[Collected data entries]
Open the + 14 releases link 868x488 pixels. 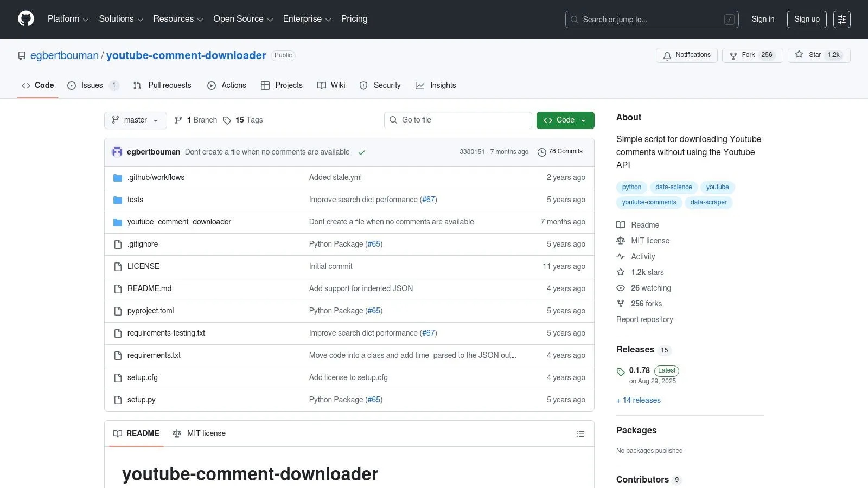click(x=639, y=400)
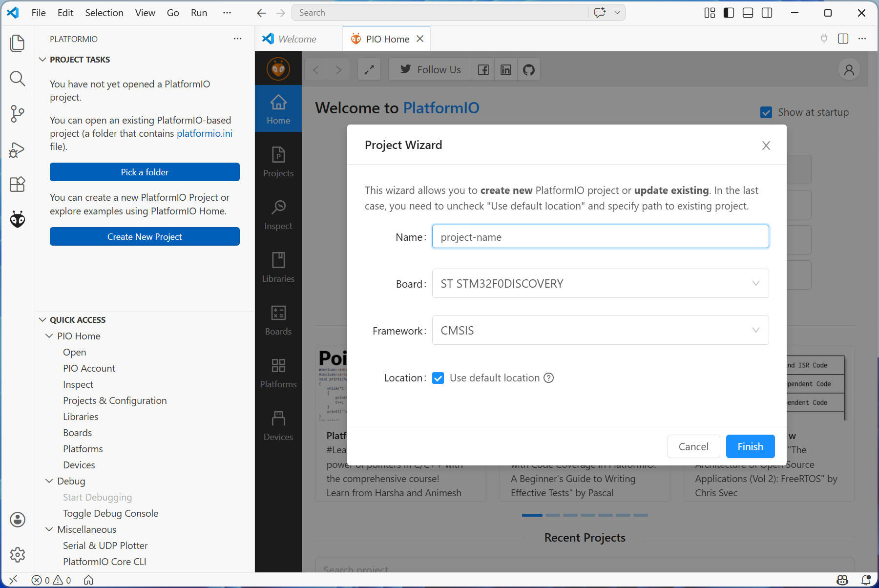Image resolution: width=879 pixels, height=588 pixels.
Task: Click the Finish button in Project Wizard
Action: [750, 446]
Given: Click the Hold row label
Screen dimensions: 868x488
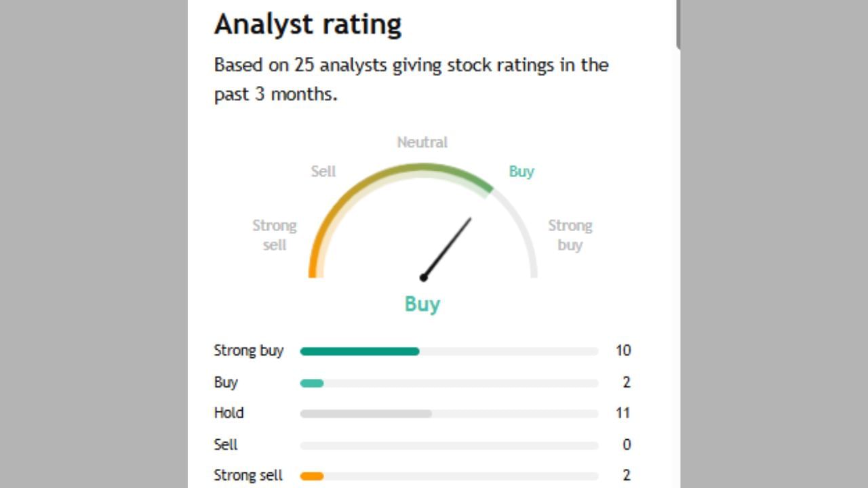Looking at the screenshot, I should 229,413.
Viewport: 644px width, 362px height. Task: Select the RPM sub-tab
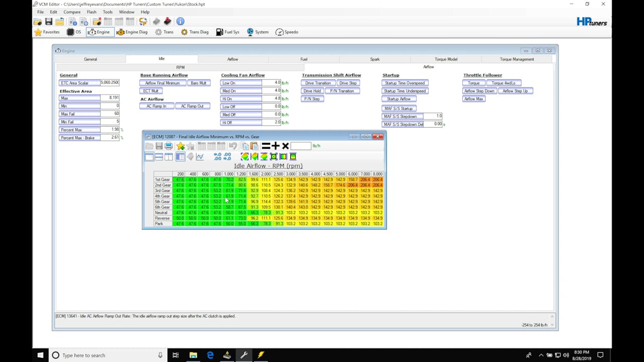click(x=180, y=67)
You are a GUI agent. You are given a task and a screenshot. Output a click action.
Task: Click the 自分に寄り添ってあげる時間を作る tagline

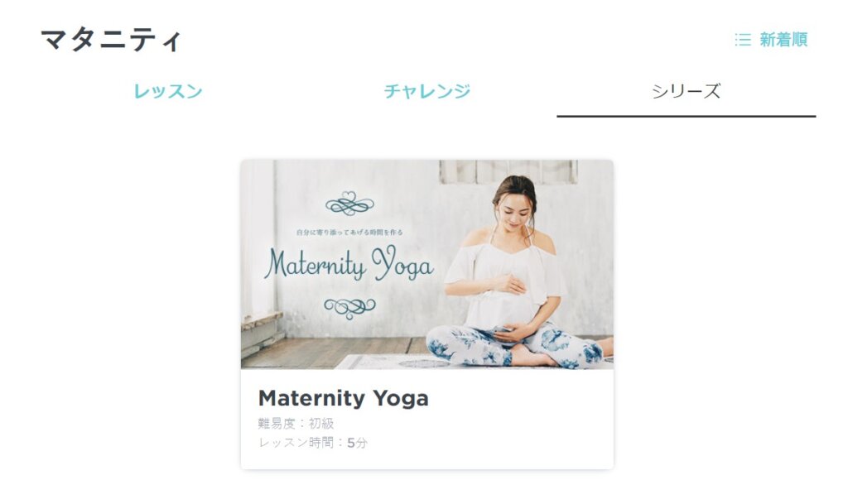pyautogui.click(x=349, y=233)
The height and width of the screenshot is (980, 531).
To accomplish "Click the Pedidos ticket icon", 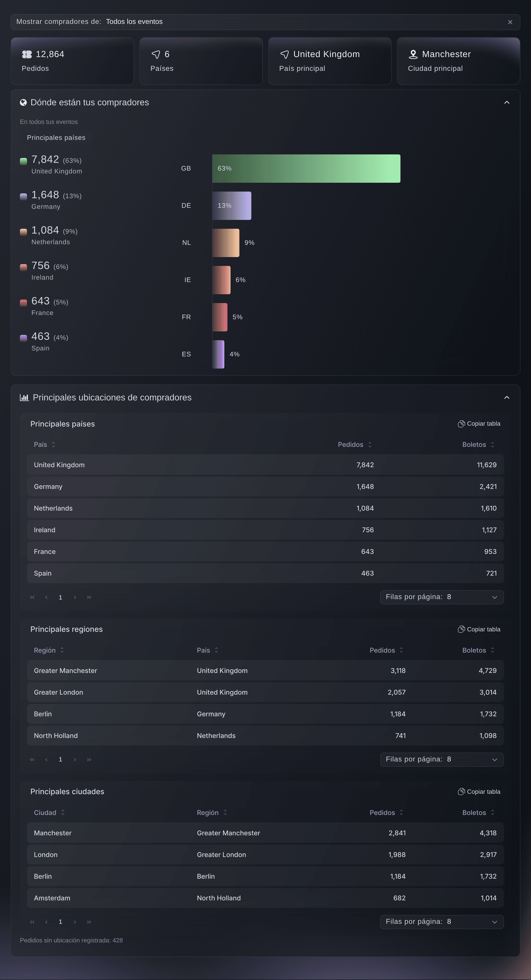I will [27, 54].
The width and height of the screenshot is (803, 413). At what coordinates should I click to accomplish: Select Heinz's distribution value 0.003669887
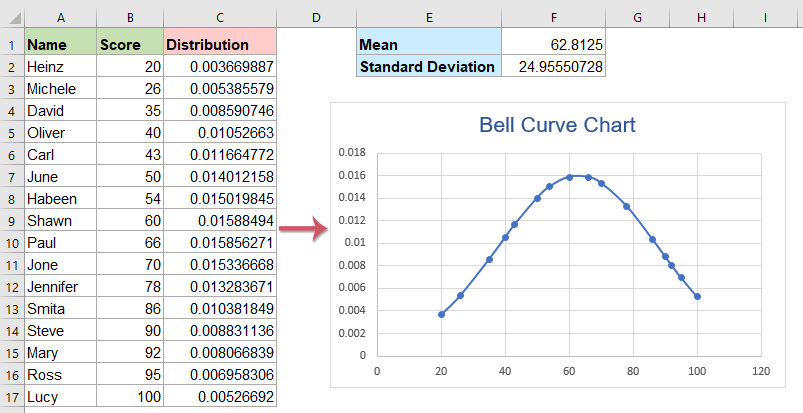(x=219, y=67)
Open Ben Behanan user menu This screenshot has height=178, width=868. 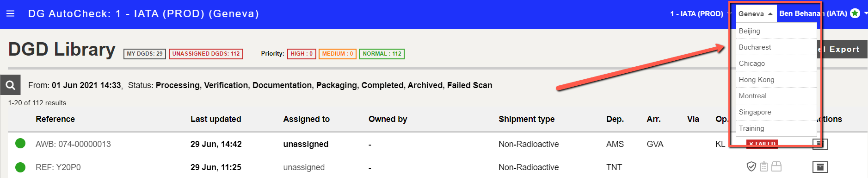813,13
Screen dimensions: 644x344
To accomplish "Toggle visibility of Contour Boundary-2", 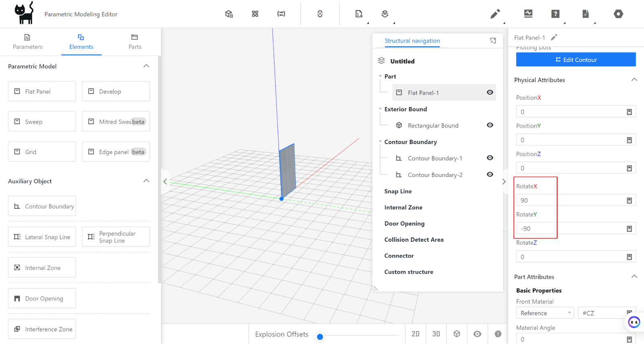I will coord(490,174).
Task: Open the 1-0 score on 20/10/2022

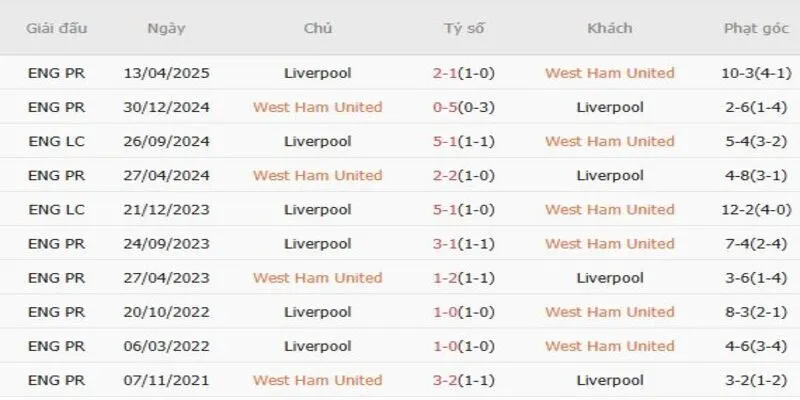Action: [445, 312]
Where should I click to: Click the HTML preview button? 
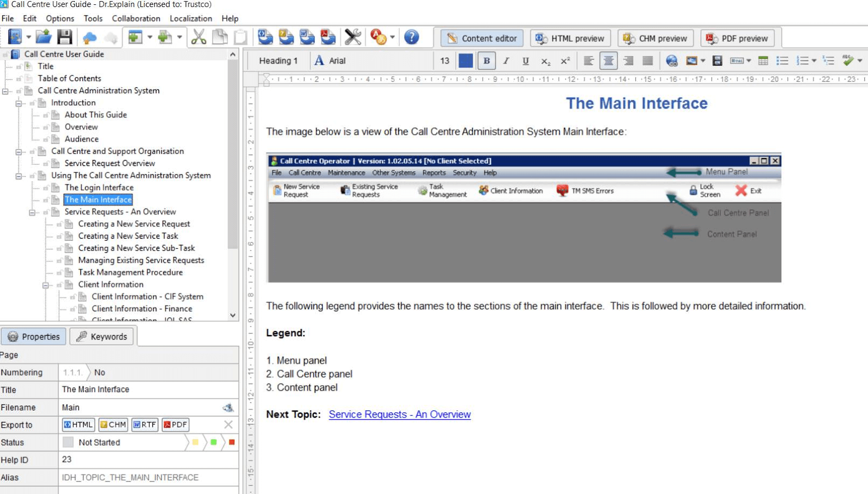click(x=570, y=39)
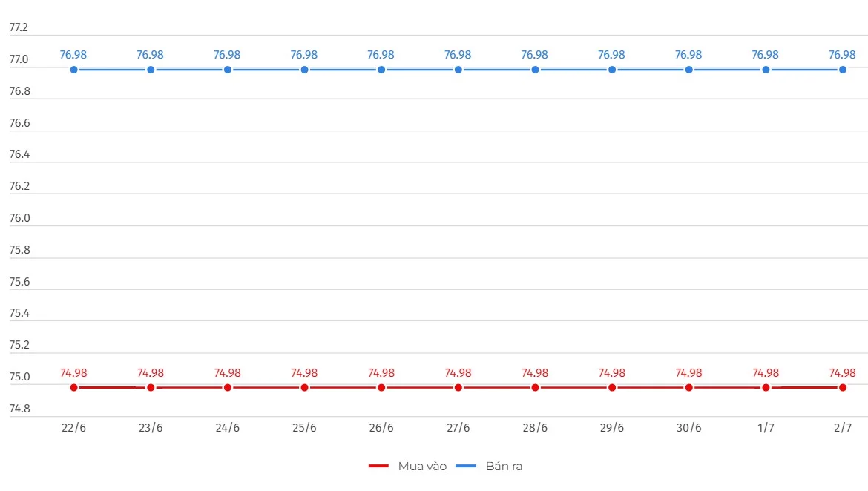Screen dimensions: 868x491
Task: Click the blue Bán ra legend color line
Action: (466, 466)
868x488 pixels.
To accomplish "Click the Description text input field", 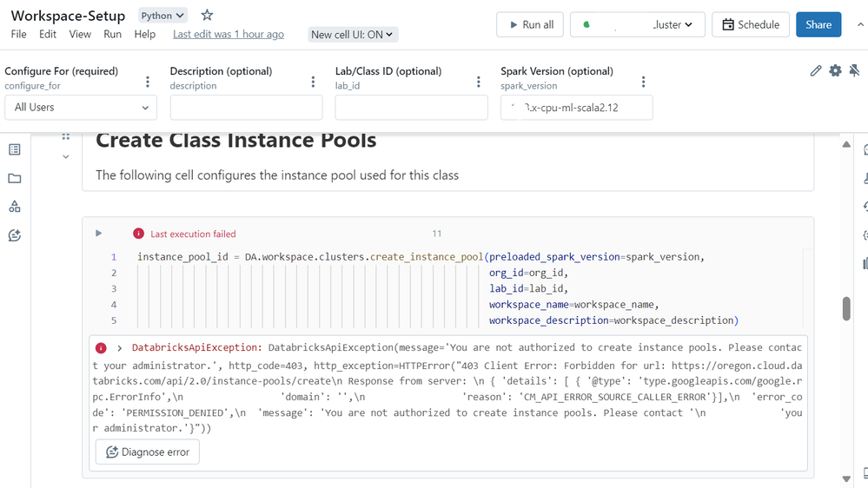I will pos(246,108).
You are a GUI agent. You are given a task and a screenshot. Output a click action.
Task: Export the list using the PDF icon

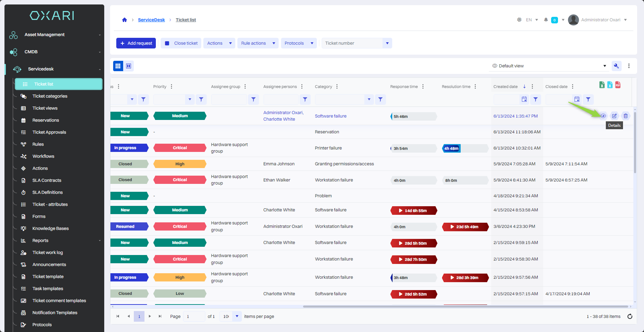[618, 85]
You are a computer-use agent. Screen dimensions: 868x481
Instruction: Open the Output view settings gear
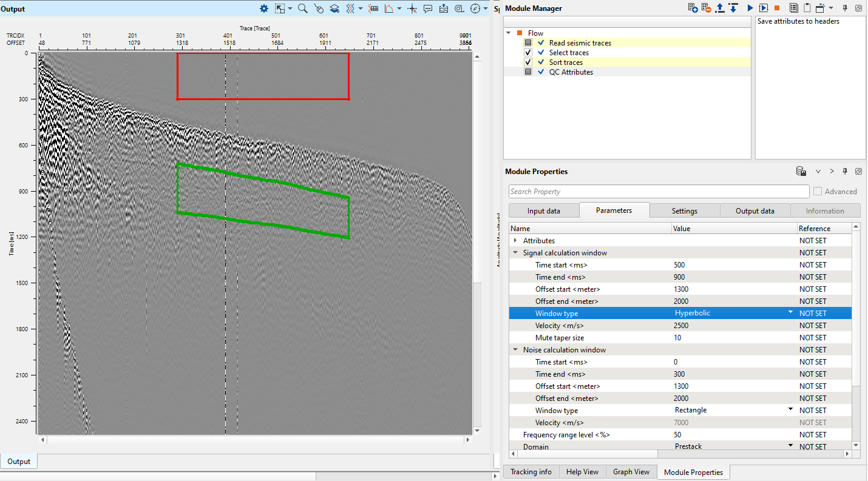[264, 8]
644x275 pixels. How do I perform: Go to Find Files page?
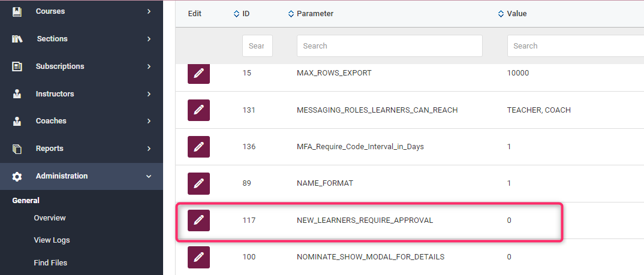(50, 263)
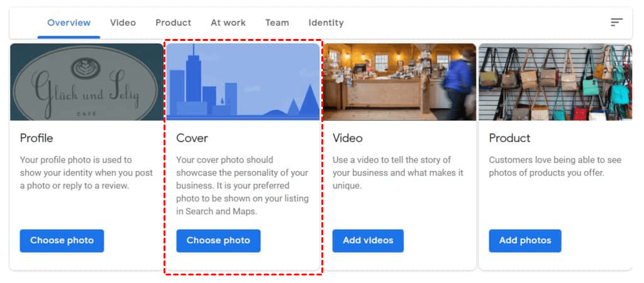Click the cafe counter video thumbnail
The image size is (644, 283).
[x=399, y=82]
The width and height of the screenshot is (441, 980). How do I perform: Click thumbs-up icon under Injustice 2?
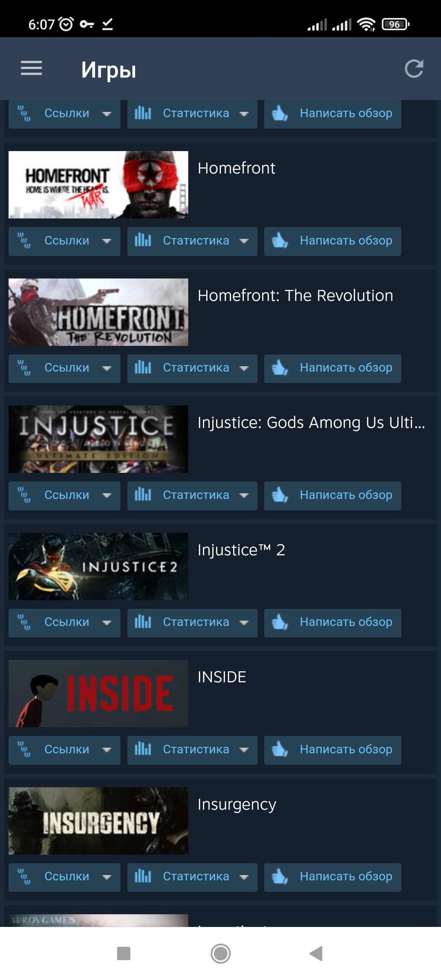280,622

[WHAT YOU WILL DO]
Look for the line that contains "You are a computer-use", then please copy it and the rest of the lines through the end of the data, pictures excluded.

[FINISHED TASK]
You are a computer-use agent. Screen dimensions: 868x481
Instruction: Open the Output view settings gear
[264, 8]
644x275 pixels. How do I perform: Go to Find Files page?
(50, 263)
Click the cafe counter video thumbnail
The image size is (644, 283).
[x=399, y=82]
The width and height of the screenshot is (441, 980). How do I perform: Click thumbs-up icon under Injustice 2?
280,622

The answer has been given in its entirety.